-------- Records supplied

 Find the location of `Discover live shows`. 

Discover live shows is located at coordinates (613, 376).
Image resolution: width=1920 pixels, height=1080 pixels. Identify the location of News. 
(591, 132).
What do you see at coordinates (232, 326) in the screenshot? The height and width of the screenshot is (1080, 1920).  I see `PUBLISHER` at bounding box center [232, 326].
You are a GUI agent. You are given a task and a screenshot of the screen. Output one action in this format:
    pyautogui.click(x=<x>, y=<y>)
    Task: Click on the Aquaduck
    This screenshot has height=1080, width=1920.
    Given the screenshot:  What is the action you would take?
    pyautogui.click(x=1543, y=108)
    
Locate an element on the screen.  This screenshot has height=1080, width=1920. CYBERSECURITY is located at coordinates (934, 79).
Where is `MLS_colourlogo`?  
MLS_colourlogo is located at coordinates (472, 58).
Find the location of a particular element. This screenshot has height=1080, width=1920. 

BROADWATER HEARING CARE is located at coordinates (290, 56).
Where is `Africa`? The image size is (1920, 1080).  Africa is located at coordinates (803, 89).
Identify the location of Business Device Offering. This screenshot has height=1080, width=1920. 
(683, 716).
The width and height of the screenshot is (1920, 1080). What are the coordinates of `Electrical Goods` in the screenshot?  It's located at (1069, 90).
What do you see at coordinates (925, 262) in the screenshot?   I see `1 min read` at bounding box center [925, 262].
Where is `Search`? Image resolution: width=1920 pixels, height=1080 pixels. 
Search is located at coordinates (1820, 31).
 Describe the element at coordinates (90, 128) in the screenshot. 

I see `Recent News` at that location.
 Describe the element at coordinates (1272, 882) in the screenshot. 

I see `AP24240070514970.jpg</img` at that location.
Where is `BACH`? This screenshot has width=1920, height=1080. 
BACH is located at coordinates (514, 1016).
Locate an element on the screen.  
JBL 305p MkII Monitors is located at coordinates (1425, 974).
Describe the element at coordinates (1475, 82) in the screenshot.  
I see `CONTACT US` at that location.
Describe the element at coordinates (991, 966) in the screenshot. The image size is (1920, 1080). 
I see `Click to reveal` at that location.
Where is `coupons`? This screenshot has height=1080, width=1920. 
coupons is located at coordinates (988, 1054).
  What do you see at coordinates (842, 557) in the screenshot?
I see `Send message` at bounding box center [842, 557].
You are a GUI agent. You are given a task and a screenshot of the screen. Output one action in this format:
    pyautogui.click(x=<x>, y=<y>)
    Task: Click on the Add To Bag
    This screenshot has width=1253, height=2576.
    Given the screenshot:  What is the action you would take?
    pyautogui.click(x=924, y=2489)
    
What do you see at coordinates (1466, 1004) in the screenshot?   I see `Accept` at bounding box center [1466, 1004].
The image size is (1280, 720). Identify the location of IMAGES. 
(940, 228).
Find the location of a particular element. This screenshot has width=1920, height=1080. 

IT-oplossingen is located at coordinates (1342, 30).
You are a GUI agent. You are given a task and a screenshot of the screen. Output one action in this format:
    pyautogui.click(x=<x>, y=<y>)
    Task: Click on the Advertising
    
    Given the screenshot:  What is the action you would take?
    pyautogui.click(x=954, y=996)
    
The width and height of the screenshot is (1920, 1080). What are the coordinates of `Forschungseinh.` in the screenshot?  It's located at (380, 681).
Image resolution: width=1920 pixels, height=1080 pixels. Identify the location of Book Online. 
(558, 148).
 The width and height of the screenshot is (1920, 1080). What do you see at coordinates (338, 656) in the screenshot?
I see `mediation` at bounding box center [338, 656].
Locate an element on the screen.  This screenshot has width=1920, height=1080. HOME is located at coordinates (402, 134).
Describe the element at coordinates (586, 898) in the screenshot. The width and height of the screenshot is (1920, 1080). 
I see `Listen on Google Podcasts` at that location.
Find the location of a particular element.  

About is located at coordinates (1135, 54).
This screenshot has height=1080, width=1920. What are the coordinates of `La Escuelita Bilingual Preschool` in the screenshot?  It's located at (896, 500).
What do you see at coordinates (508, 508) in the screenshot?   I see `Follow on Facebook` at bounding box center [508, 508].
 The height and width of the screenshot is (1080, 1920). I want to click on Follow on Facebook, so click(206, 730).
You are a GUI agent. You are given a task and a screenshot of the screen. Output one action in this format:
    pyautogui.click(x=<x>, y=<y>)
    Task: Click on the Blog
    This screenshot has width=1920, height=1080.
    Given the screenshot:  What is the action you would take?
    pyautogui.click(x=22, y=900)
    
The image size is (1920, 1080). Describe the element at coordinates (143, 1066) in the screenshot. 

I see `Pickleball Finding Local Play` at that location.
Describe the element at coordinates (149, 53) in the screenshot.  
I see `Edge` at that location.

----------------

Objective
Rewrite all of the records above as a JSON list of strings, with one string for each line and blank lines left out.

Final result
[
  " Find the location of `Discover live shows`. ",
  "Discover live shows is located at coordinates (613, 376).",
  "Image resolution: width=1920 pixels, height=1080 pixels. Identify the location of News. ",
  "(591, 132).",
  "What do you see at coordinates (232, 326) in the screenshot? The height and width of the screenshot is (1080, 1920).  I see `PUBLISHER` at bounding box center [232, 326].",
  "You are a GUI agent. You are given a task and a screenshot of the screen. Output one action in this format:",
  "    pyautogui.click(x=<x>, y=<y>)",
  "    Task: Click on the Aquaduck",
  "    This screenshot has height=1080, width=1920.",
  "    Given the screenshot:  What is the action you would take?",
  "    pyautogui.click(x=1543, y=108)",
  "Locate an element on the screen.  This screenshot has height=1080, width=1920. CYBERSECURITY is located at coordinates (934, 79).",
  "Where is `MLS_colourlogo`?  ",
  "MLS_colourlogo is located at coordinates (472, 58).",
  "Find the location of a particular element. This screenshot has height=1080, width=1920. ",
  "BROADWATER HEARING CARE is located at coordinates (290, 56).",
  "Where is `Africa`? The image size is (1920, 1080).  Africa is located at coordinates (803, 89).",
  "Identify the location of Business Device Offering. This screenshot has height=1080, width=1920. ",
  "(683, 716).",
  "The width and height of the screenshot is (1920, 1080). What are the coordinates of `Electrical Goods` in the screenshot?  It's located at (1069, 90).",
  "What do you see at coordinates (925, 262) in the screenshot?   I see `1 min read` at bounding box center [925, 262].",
  "Where is `Search`? Image resolution: width=1920 pixels, height=1080 pixels. ",
  "Search is located at coordinates (1820, 31).",
  " Describe the element at coordinates (90, 128) in the screenshot. ",
  "I see `Recent News` at that location.",
  " Describe the element at coordinates (1272, 882) in the screenshot. ",
  "I see `AP24240070514970.jpg</img` at that location.",
  "Where is `BACH`? This screenshot has width=1920, height=1080. ",
  "BACH is located at coordinates (514, 1016).",
  "Locate an element on the screen.  ",
  "JBL 305p MkII Monitors is located at coordinates (1425, 974).",
  "Describe the element at coordinates (1475, 82) in the screenshot.  ",
  "I see `CONTACT US` at that location.",
  "Describe the element at coordinates (991, 966) in the screenshot. The image size is (1920, 1080). ",
  "I see `Click to reveal` at that location.",
  "Where is `coupons`? This screenshot has height=1080, width=1920. ",
  "coupons is located at coordinates (988, 1054).",
  "  What do you see at coordinates (842, 557) in the screenshot?",
  "I see `Send message` at bounding box center [842, 557].",
  "You are a GUI agent. You are given a task and a screenshot of the screen. Output one action in this format:",
  "    pyautogui.click(x=<x>, y=<y>)",
  "    Task: Click on the Add To Bag",
  "    This screenshot has width=1253, height=2576.",
  "    Given the screenshot:  What is the action you would take?",
  "    pyautogui.click(x=924, y=2489)",
  "What do you see at coordinates (1466, 1004) in the screenshot?   I see `Accept` at bounding box center [1466, 1004].",
  "The image size is (1280, 720). Identify the location of IMAGES. ",
  "(940, 228).",
  "Find the location of a particular element. This screenshot has width=1920, height=1080. ",
  "IT-oplossingen is located at coordinates (1342, 30).",
  "You are a GUI agent. You are given a task and a screenshot of the screen. Output one action in this format:",
  "    pyautogui.click(x=<x>, y=<y>)",
  "    Task: Click on the Advertising",
  "    Given the screenshot:  What is the action you would take?",
  "    pyautogui.click(x=954, y=996)",
  "The width and height of the screenshot is (1920, 1080). What are the coordinates of `Forschungseinh.` in the screenshot?  It's located at (380, 681).",
  "Image resolution: width=1920 pixels, height=1080 pixels. Identify the location of Book Online. ",
  "(558, 148).",
  " The width and height of the screenshot is (1920, 1080). What do you see at coordinates (338, 656) in the screenshot?",
  "I see `mediation` at bounding box center [338, 656].",
  "Locate an element on the screen.  This screenshot has width=1920, height=1080. HOME is located at coordinates (402, 134).",
  "Describe the element at coordinates (586, 898) in the screenshot. The width and height of the screenshot is (1920, 1080). ",
  "I see `Listen on Google Podcasts` at that location.",
  "Find the location of a particular element.  ",
  "About is located at coordinates (1135, 54).",
  "This screenshot has height=1080, width=1920. What are the coordinates of `La Escuelita Bilingual Preschool` in the screenshot?  It's located at (896, 500).",
  "What do you see at coordinates (508, 508) in the screenshot?   I see `Follow on Facebook` at bounding box center [508, 508].",
  " The height and width of the screenshot is (1080, 1920). I want to click on Follow on Facebook, so click(206, 730).",
  "You are a GUI agent. You are given a task and a screenshot of the screen. Output one action in this format:",
  "    pyautogui.click(x=<x>, y=<y>)",
  "    Task: Click on the Blog",
  "    This screenshot has width=1920, height=1080.",
  "    Given the screenshot:  What is the action you would take?",
  "    pyautogui.click(x=22, y=900)",
  "The image size is (1920, 1080). Describe the element at coordinates (143, 1066) in the screenshot. ",
  "I see `Pickleball Finding Local Play` at that location.",
  "Describe the element at coordinates (149, 53) in the screenshot.  ",
  "I see `Edge` at that location."
]